A cache corruption is a special case of a memory access issue, and that,
we already know how to handle. Triple-fault and cpu-on-fire concerns
apply wrt returning to the context which triggered the problem. We've
already figured that out.
There is a lot of opportunity here for using well tested code paths and
not crashing on first go. Why let firmware make this a problem again?
>>> (this is a side issue for AER though)
>>
>> Somebody muddled up AER with these tables, so we now have to worry about
>> it. :)
>
> Eh? I see there is a v2, maybe I'll understand this comment once I read it.
I meant that somebody (the spec writers) decided to put ominous errors
(PCIe) on the same severity scale with "cpu is on fire" errors.

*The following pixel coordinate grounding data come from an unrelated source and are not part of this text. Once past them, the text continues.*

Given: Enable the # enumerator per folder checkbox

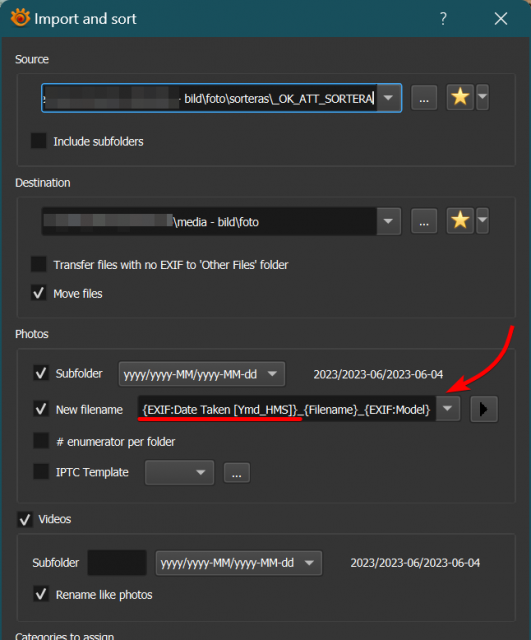Looking at the screenshot, I should tap(41, 441).
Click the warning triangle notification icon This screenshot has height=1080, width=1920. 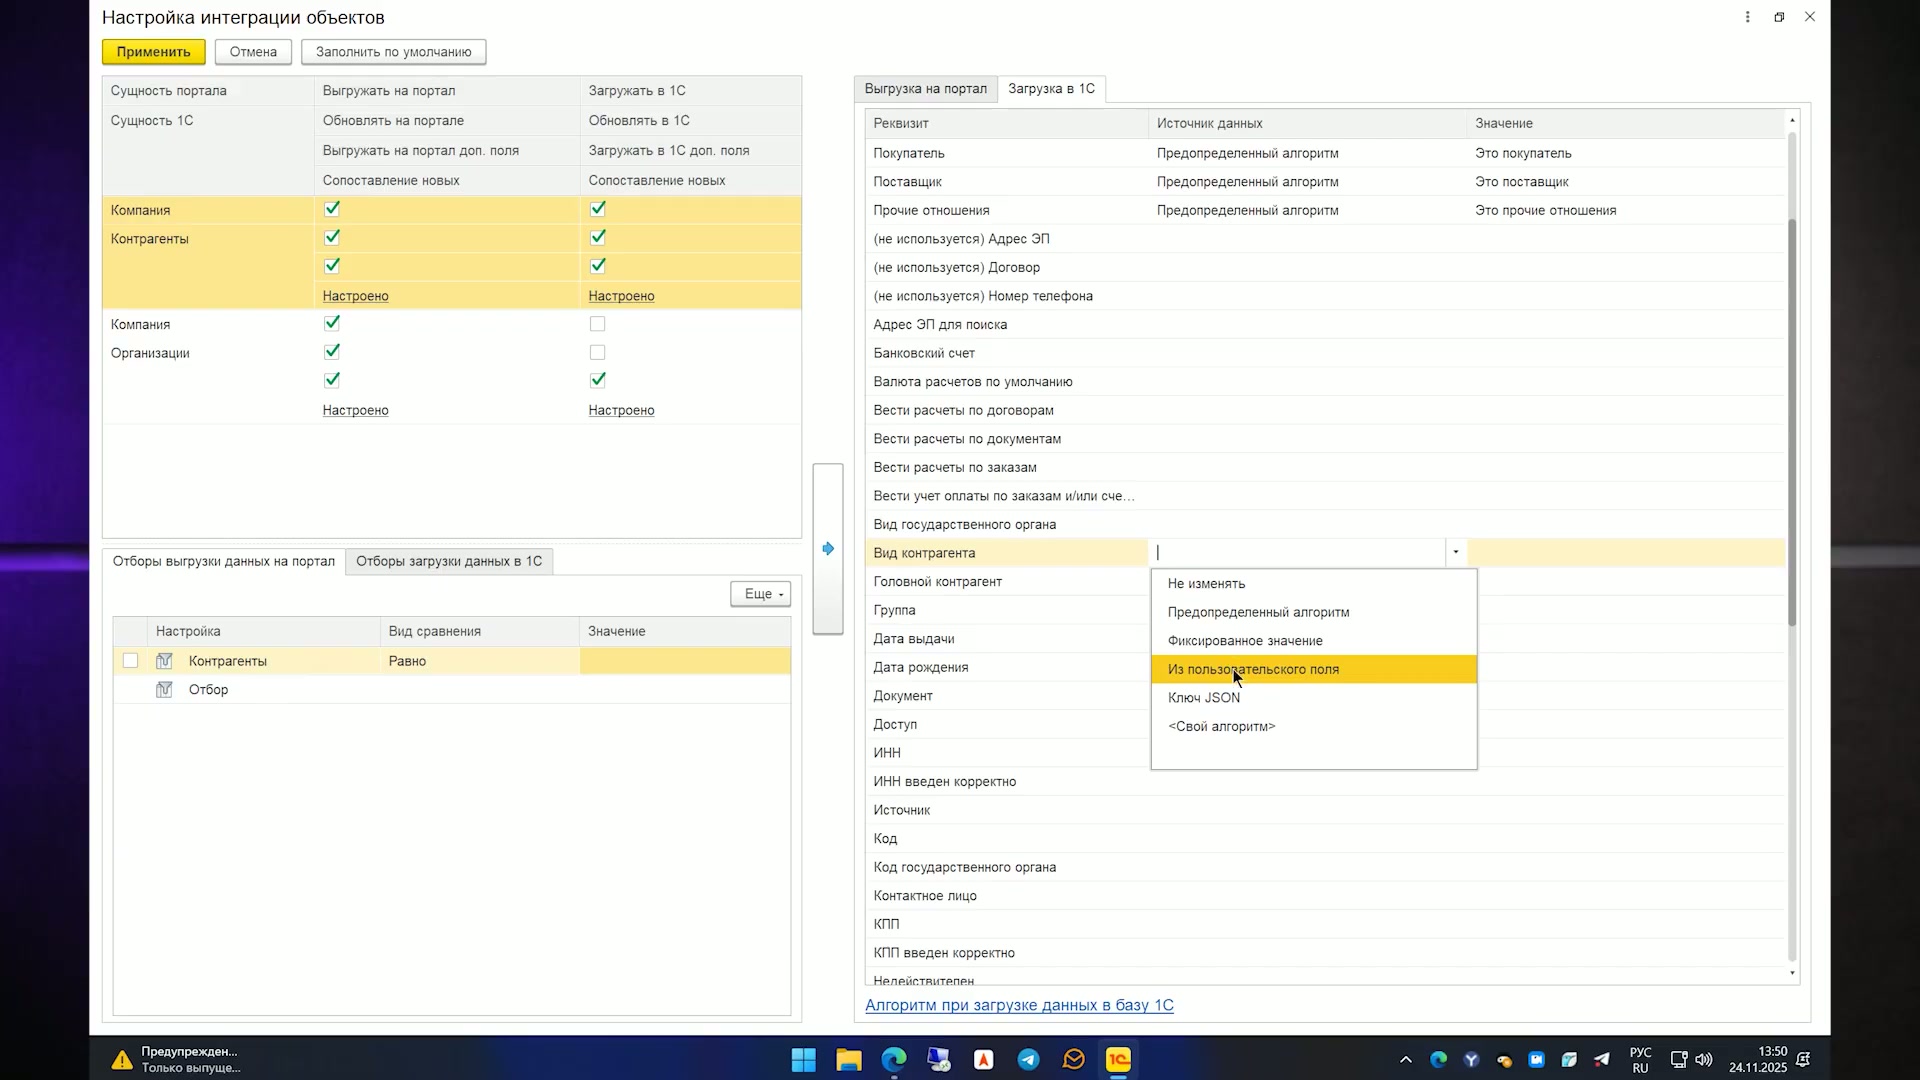pyautogui.click(x=121, y=1060)
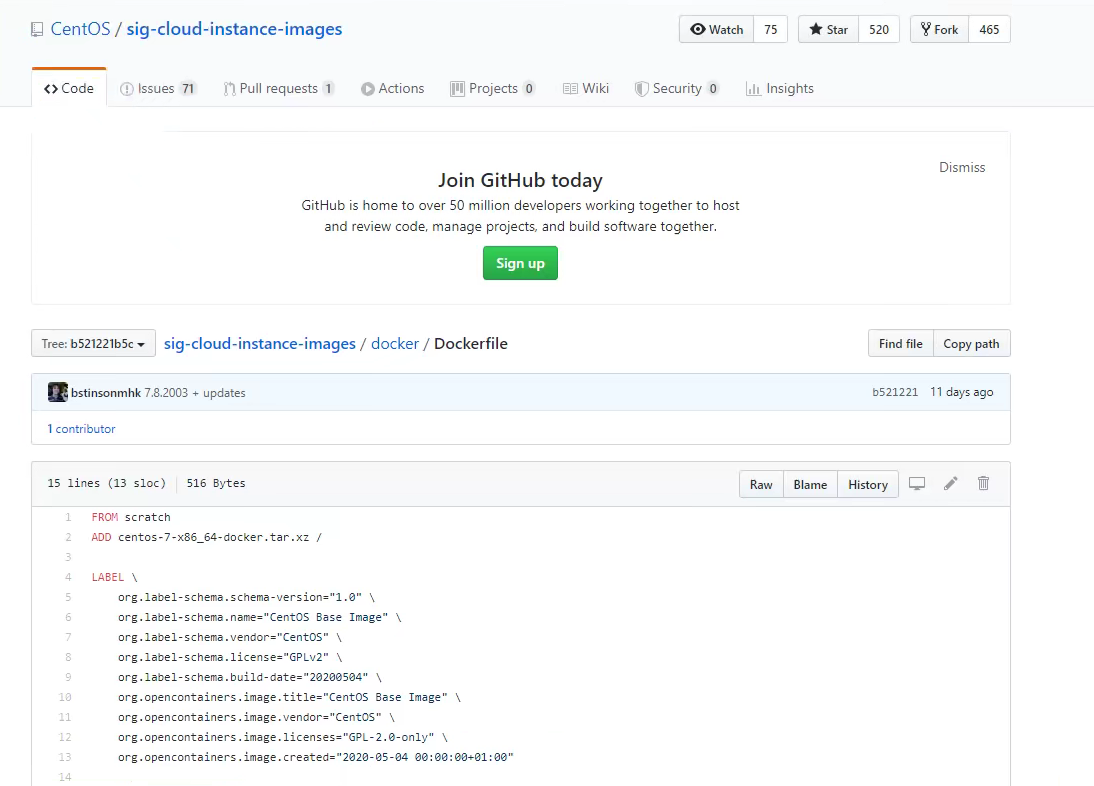The image size is (1094, 786).
Task: Click bstinsonmhk avatar thumbnail
Action: (58, 392)
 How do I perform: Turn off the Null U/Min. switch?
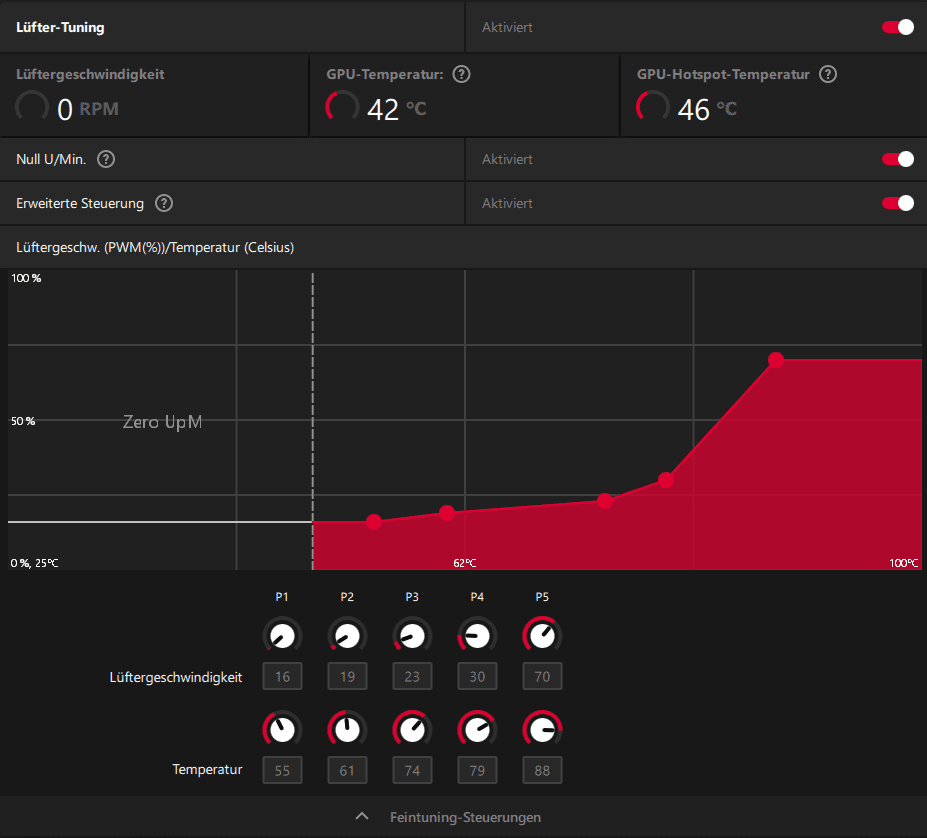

>>>> How does FFS handle race conditions that can occur when accessing HW
>>>> concurrently with the OS? I'm told it's the main reasons why BIOS
>>>> doesn't release unused cores from SMM early.
>>>
>>> This is firmware's problem, it depends on whether there is any
> hardware that is
>>> shared with the OS. Some hardware can be marked 'secure' in which
> case only
>>> firmware can access it, alternatively firmware can trap or just
> disable the OS's
>>> access to the shared hardware.
>>
>> It's everyone's problem. It's the firmware's responsibility.
>
> It depends on the SoC design. If there is no hardware that the OS and
> firmware both need to access to handle an error then I don't think
> firmware needs to do this.
>
>
>>> For example, with the v8.2 RAS Extensions, there are some per-cpu error
>>> registers. Firmware can disable these for the OS, so that it always
> reads 0 from
>>> them. Instead firmware takes the error via FF, reads the registers from
>>> firmware, and dumps CPER records into the OS's memory.
>>>
>>> If there is a shared hardware resource that both the OS and firmware
> may be
>>> accessing, yes firmware needs to pull the other CPUs in, but this
> depends on the
>>> SoC design, it doesn't necessarily happen.
>>
>> The problem with shared resources is just a problem. I've seen systems
>> where all 100 cores are held up for 300+ ms. In latency-critical
>> applications reliability drops exponentially. Am I correct in assuming
>> your answer would be to "hide" more stuff from the OS?
>
> No, I'm not a fan of firmware cycle stealing. If you can design the SoC or
> firmware so that the 'all CPUs' stuff doesn't need to happen, then you
> won't get
> these issues. (I don't design these things, I'm sure they're much more
> complicated
> than I think!)
>
> Because the firmware is SoC-specific, so it only needs to do exactly
> what is necessary.
Irrespective of the hardware design, there's devicetree, ACPI methods,
and a few other ways to inform the OS of non-standard bits. They don't
have the resource sharing problem. I'm confused as to why FFS is used
when there are concerns about resource conflicts instead of race-free
alternatives.
>>>> I think the idea of firmware-first is broken. But it's there, it's
>>>> shipping in FW, so we have to accommodate it in SW.
>>>
>>> Part of our different-views here is firmware-first is taking
> something away from
>>> you, whereas for me its giving me information that would otherwise be in
>>> secret-soc-specific registers.
>>
>> Under this interpretation, FFS is a band-aid to the problem of "secret"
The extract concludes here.